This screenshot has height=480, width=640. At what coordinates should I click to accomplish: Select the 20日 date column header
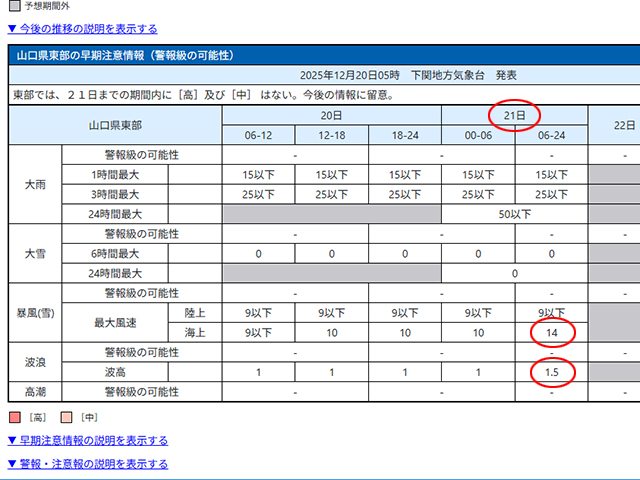pos(331,116)
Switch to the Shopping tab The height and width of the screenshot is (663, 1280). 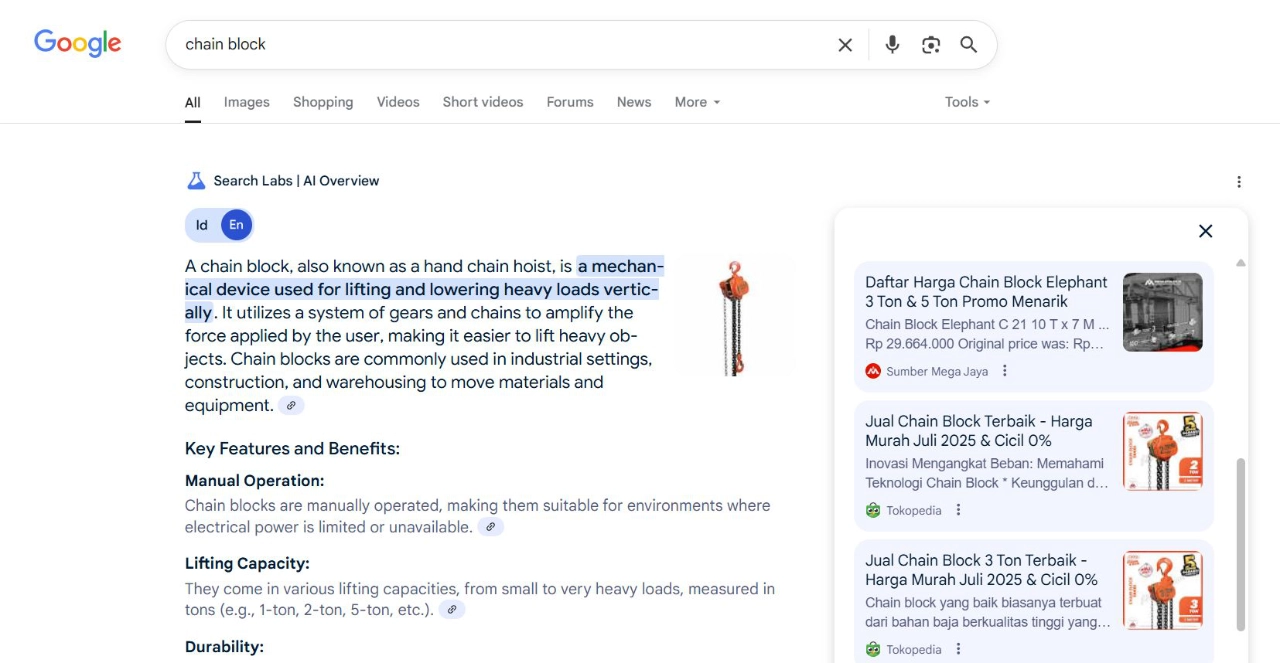pyautogui.click(x=323, y=102)
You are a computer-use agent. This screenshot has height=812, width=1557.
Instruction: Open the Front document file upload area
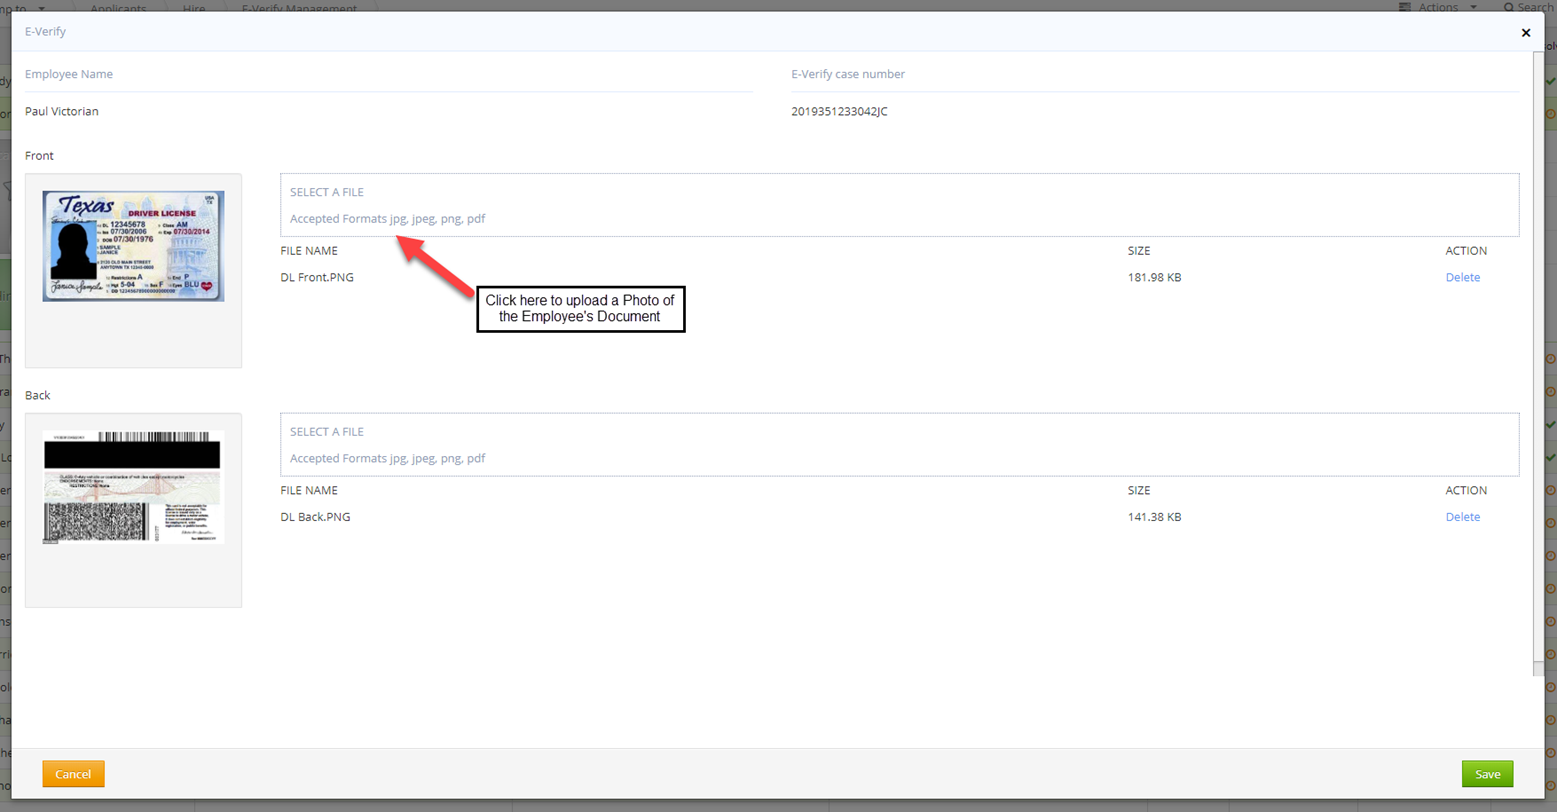click(898, 205)

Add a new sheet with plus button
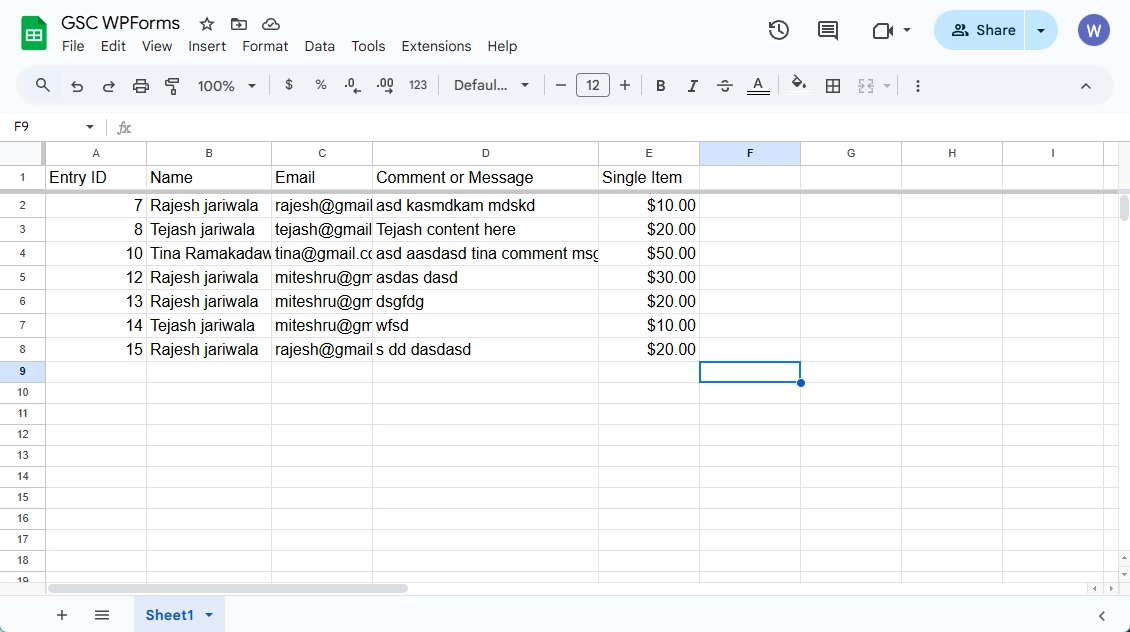tap(62, 615)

═══

Problem →
Reproduce the lines of the data that run from the one containing "Instruction: Open the" to the final line, both included, exactly as they appear and without the pictures.

Answer to the problem →
Instruction: Open the Front document file upload area
click(898, 205)

Add a new sheet with plus button
tap(62, 615)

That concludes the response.